— TEXTE AFFICHÉ —
A la COP 27, dont les travaux se déroulent du 06 au 18 novembre à Charm el-Cheick, en Egypte, les négociations sur l’agenda pour une véritable et concrète transition énergétique s’annoncent comme le véritable enjeu pour l’Afrique. Les pays africains maintiennent leur engagement quant à l’Accord de Paris de 2015 sur la réduction des émissions de gaz à effet de serre. Mais au regard de leur faible empreinte carbone, ils n’entendent pas faire de concession sur un abandon brusque et dans l’immédiat des combustibles fossiles comme le réclament les pays développés. Ces derniers qui peinent à honorer leurs promesses de financements en faveur des pays pauvres et plus affectés par le changement climatique et qui n’hésitent pas à revenir aux combustibles fossibles si besoin, comme l’a montré la crise russo-ukrainienne. Ce qui risque de faire capoter des négociations déjà tendues alors que les initiatives ne manquent pas pour une transition juste, inclusive et équitables vers des énergies vertes sans compromettre le développement de l’Afrique.

— DONNÉES BRUTES —

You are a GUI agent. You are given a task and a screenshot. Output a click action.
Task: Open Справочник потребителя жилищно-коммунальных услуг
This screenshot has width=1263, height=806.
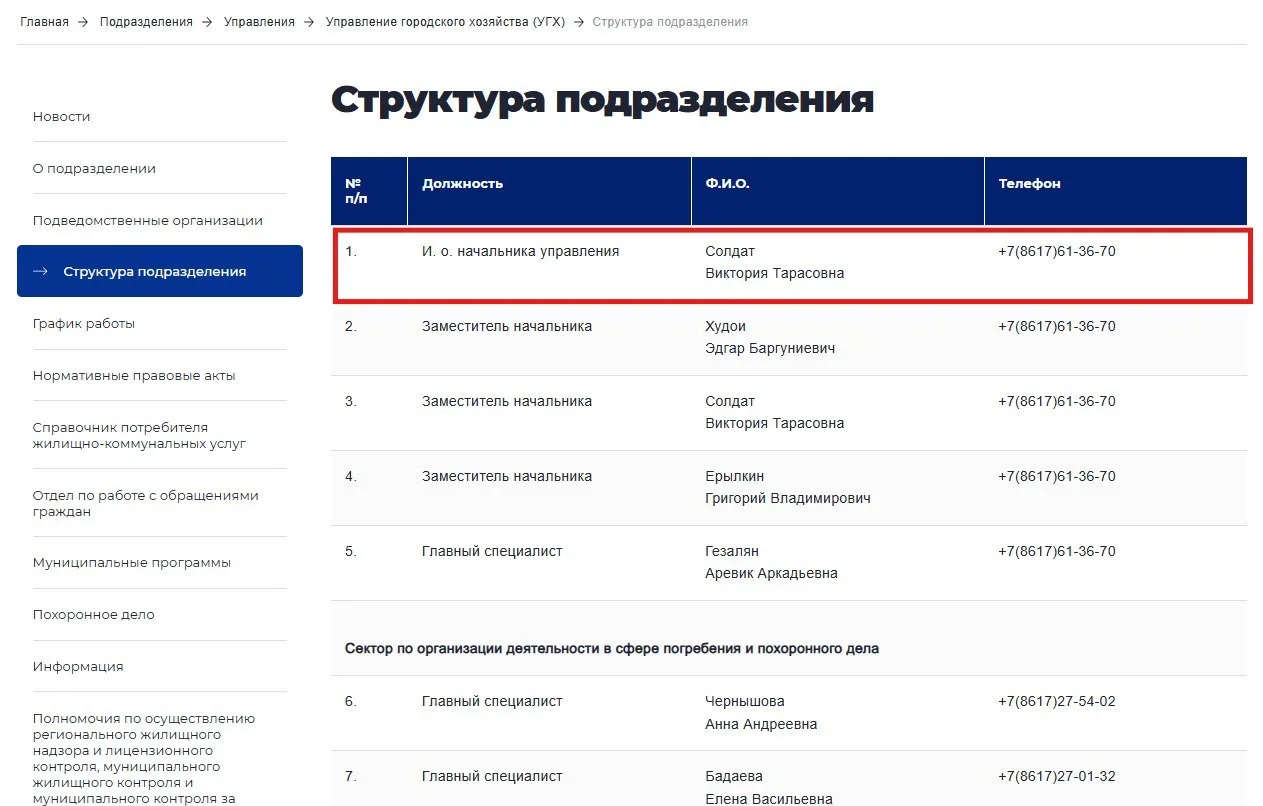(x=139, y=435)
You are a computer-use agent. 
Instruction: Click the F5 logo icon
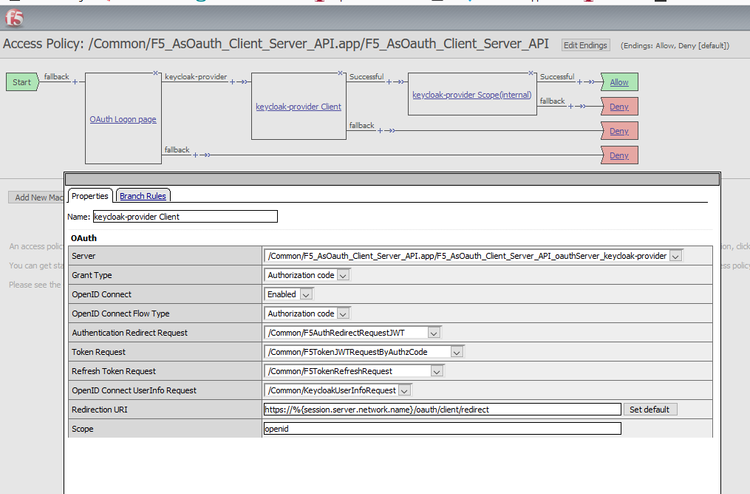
--
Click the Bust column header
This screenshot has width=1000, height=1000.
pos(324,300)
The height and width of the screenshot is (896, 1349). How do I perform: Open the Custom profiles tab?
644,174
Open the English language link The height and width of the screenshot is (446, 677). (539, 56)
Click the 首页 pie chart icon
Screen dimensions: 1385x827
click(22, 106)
---
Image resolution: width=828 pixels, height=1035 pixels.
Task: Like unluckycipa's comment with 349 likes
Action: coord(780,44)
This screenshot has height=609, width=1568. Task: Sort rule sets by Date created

— À FAIRE —
Donnez la suite du texte sur l'Afrique à la COP 27, à partir de l'endroit où il s'arrête. Les enregistrements ne servent à rien ici.

— RÉPONSE —
C’est un véritable pavé dans la marre que vient de jeter la ministre de l’Environnement du Congo-Brazzaville, Arlette Soudan-Nonault qui a décidé de claquer la porte des négociations sur le climat qui se déroulent dans le cadre de la COP 27 en Egypte. A travers ce geste, qui est loin d’un coup d’éclat, la ministre congolaise a expliqué s’insurger contre la non prise des intérêts des pays africains par les pays riches dans le cadre de l’accord visé sur l’agenda de la transition énergétique destinée à atteindre les objectifs de l’Accord de Paris de 2015 sur la réduction des émissions de gaz à effet de serre. « Pour aller vers une transition avec des énergies propres, il nous faut des financements ce qui n’est pas encore le cas », a-t-elle déclaré aux médias.
C’est tout l’enjeu pour les pays africains pour cette 27e COP, la 5e qui se tient sur le continent africain depuis 1992. Il faut dire que dans le sillage des décisions issues de la COP 26 de Glasgow, une vingtaine de pays développés soutenues par quelques ONGs et institutions occidentales ont, en effet, décidé d’imposer aux Etats-parties de la Convention cadre des nations unies sur le climat, l’abandon dans les plus brefs délais, de l’exploitation des combustibles fossiles et d’œuvrer pour une intensification rapide du déploiement des énergies propres dans le cadre d’une transition vers des systèmes énergétiques à faibles émissions afin de lutter contre le changement climatique. Selon le dernier rapport du Groupe international des experts sur le climat (GIEC), « il s’agit d’un impératif pour atteindre les objectifs visés et ainsi prévenir les pires effets de la crise climatique ». Comme l’a d’ailleurs mis en avant, Selwin Hart, le Conseiller spécial du Secrétaire général des Nations unies pour l’action climatique qui reconnait toutefois que « les pays en développement, en particulier les plus pauvres, auront besoin d’aide pour faire la transition vers un avenir basé sur les énergies renouvelables ».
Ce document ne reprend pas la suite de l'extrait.